Meine weitere Kindheit und Jugendzeit war sehr behütet und an sich sehr schön und glücklich. Trotzdem war da etwas, was ich nie erklären konnte. Ich wurde in der Schule viel gemobbt und wurde immer verschlossener, introvertierter, zurück gezogener, bis ich schluss endlich eine wirklich dicke Schutzmauer um mich herum aufgebaut hatte, durch die niemand herein kam, durch die ich aber auch nicht mehr heraus kam.
Ich wurde schon als Kind in meinem Verhalten und Benehmen, wie ich mich gab und bewegte, immer weiblicher. Oft wurde ich als „Schwuli“ oder „Schwuchtel“ beschimpft. Erst sehr viel später, Ende 2006 fand ich heraus, worum es bei mir ging – dass ich transsexuell war.

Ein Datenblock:
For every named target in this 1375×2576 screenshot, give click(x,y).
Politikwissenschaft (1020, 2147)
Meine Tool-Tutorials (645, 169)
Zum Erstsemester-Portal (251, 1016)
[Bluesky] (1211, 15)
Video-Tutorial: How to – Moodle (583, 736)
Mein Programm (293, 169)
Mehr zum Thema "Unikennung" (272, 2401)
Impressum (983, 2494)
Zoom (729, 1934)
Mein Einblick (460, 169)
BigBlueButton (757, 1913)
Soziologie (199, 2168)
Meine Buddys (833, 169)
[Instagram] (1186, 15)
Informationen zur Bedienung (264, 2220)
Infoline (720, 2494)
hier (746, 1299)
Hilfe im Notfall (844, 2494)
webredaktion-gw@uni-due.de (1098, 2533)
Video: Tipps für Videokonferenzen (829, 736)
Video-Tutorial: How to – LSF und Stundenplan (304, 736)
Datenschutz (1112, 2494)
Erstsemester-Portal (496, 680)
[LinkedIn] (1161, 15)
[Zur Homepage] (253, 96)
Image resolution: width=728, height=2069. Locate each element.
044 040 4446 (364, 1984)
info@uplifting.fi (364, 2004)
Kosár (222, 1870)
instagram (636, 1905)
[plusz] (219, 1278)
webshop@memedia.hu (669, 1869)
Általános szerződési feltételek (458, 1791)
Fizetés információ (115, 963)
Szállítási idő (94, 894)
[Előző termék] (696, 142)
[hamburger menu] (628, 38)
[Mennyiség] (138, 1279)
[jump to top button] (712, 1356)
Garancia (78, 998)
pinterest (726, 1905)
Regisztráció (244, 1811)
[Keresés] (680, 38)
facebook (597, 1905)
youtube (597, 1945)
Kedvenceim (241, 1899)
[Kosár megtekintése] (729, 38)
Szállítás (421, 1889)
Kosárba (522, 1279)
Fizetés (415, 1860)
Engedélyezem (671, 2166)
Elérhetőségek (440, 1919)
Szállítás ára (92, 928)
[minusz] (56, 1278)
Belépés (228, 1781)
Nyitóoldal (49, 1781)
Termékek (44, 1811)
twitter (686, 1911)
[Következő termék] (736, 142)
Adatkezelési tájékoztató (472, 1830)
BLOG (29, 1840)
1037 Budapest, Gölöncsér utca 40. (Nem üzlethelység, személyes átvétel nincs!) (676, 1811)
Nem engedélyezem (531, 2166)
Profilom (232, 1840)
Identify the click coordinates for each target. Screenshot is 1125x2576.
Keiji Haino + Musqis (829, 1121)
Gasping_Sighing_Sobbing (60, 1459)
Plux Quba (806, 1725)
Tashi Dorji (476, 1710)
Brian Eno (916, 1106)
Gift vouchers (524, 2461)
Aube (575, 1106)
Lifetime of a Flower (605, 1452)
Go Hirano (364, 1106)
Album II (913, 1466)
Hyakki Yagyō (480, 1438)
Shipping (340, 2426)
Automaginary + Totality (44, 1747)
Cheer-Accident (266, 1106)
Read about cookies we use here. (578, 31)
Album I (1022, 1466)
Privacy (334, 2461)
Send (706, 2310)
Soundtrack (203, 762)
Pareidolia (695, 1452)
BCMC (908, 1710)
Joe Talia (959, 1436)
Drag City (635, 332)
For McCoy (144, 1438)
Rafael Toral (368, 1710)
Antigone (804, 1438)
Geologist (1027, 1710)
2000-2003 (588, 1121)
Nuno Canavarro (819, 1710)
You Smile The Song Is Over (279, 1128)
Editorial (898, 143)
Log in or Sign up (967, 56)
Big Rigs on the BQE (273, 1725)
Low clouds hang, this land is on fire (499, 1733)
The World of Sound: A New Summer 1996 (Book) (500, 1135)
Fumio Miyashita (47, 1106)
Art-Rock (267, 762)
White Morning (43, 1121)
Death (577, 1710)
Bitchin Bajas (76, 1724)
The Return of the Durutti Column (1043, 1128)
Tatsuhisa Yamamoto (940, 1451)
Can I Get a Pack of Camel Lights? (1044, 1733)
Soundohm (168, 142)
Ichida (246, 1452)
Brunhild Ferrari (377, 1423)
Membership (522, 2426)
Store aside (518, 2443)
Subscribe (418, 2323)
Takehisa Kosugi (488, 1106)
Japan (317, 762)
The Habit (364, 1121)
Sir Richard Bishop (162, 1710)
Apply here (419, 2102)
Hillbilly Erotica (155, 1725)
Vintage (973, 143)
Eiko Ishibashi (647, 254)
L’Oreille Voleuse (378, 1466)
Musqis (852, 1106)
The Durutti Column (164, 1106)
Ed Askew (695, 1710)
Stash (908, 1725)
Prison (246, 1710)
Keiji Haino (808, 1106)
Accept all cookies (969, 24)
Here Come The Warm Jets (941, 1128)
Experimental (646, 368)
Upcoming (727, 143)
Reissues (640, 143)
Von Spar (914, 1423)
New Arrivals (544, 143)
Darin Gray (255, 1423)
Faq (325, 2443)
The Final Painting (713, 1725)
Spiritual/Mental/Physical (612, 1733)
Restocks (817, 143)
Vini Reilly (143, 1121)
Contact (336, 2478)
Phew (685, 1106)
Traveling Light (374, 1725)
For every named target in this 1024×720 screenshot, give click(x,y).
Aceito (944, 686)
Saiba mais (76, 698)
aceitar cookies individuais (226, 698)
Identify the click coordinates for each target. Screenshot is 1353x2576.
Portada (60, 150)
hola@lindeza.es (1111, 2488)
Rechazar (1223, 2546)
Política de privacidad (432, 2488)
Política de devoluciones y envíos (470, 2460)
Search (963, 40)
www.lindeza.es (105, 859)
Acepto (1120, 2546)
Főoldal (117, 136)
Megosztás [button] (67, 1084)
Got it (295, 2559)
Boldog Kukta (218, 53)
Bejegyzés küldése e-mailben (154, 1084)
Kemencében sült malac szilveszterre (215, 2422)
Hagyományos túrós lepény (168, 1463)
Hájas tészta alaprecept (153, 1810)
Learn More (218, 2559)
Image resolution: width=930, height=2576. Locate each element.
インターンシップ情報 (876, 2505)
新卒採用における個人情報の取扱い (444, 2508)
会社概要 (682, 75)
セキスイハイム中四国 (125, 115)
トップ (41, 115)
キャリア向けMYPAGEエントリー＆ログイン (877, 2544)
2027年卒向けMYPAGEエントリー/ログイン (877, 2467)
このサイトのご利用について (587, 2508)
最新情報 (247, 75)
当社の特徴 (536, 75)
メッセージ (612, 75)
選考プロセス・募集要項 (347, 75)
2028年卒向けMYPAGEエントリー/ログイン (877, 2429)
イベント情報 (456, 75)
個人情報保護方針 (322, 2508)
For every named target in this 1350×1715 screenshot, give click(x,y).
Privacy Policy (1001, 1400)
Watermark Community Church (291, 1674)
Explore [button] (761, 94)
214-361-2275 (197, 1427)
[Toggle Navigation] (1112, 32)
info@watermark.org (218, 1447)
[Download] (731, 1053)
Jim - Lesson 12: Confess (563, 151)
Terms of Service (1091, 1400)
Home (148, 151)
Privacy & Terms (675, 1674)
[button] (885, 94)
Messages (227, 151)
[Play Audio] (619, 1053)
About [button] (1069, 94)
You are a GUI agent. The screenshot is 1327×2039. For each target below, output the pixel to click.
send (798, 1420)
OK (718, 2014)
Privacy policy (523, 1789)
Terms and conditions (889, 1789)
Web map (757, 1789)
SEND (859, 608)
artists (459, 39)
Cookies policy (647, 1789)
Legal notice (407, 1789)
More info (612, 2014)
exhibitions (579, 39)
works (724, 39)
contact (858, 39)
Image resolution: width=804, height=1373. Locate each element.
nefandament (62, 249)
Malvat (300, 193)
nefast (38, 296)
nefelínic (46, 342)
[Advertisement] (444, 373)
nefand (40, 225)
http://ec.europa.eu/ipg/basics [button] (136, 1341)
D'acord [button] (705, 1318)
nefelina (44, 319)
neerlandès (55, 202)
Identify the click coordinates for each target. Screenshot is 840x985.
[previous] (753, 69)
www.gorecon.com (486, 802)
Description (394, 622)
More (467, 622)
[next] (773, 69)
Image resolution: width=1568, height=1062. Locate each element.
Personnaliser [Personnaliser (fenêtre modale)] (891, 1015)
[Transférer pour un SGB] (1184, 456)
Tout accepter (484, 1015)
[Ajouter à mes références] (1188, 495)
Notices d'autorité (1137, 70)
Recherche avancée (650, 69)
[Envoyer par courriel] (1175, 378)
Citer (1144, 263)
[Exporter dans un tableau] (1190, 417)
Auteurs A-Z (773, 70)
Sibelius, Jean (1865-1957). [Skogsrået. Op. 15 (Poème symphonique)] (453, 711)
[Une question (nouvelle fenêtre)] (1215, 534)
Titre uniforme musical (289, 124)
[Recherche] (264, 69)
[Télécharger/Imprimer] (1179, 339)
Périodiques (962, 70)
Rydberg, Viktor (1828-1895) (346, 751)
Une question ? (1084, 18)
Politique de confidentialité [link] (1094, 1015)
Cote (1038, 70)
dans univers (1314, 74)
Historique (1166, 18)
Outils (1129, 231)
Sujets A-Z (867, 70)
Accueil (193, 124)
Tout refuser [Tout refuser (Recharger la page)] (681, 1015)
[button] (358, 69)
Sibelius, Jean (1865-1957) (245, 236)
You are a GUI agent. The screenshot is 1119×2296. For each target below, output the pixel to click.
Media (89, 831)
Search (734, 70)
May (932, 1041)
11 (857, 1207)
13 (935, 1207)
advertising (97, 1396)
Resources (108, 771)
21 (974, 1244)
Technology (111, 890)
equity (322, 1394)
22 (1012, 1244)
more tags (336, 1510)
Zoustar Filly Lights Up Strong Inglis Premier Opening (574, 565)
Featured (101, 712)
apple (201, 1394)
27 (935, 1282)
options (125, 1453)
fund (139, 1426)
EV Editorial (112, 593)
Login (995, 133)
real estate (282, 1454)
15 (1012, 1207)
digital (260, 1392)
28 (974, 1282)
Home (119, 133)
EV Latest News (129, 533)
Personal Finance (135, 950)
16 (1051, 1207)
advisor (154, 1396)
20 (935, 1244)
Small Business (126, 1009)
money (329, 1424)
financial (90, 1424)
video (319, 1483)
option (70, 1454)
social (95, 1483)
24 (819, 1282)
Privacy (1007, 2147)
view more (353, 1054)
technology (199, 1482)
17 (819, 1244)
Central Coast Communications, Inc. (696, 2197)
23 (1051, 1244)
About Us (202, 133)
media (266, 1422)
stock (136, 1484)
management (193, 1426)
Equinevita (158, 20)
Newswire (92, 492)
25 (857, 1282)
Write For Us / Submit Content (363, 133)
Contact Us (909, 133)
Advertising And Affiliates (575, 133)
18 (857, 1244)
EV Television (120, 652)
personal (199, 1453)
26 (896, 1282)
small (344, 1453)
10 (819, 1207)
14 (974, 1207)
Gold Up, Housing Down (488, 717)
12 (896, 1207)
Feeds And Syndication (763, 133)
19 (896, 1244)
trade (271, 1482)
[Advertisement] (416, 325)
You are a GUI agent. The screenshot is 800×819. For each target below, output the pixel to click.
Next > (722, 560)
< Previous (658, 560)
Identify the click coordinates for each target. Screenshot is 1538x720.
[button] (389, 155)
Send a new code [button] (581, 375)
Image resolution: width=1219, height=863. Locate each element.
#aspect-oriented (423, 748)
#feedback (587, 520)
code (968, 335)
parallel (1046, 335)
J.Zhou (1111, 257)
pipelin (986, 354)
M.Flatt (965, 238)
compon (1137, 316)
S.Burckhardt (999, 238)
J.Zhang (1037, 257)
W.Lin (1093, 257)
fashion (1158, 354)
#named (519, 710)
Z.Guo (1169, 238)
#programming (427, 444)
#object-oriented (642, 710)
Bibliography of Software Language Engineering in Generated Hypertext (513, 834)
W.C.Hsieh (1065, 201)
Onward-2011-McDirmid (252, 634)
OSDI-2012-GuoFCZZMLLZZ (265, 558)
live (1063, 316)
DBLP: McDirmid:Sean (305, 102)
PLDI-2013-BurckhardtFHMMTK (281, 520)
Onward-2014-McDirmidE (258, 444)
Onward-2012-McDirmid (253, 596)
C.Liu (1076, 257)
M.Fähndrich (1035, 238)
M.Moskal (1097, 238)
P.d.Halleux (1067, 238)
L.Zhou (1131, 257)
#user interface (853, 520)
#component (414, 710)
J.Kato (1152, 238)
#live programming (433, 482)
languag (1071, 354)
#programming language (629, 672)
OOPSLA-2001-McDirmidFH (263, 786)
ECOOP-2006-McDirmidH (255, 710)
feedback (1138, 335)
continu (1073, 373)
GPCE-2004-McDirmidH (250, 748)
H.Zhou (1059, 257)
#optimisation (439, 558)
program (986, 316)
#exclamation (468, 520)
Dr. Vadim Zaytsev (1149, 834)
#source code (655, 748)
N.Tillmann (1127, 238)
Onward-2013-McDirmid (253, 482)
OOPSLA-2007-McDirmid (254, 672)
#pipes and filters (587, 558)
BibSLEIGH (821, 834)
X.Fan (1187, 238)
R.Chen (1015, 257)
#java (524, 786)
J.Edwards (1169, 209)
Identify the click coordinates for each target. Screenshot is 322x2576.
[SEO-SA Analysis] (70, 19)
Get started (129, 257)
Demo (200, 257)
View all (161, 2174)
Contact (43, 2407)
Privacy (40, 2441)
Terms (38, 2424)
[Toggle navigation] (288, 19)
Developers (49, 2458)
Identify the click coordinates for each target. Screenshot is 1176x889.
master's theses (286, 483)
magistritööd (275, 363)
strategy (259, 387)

AUFGABENSTELLUNG:
Wann fand die erzählende Person laut dem vorliegenden Text heraus, dass sie transsexuell war?

SCHRIFTLICHE ANTWORT:
Ende 2006.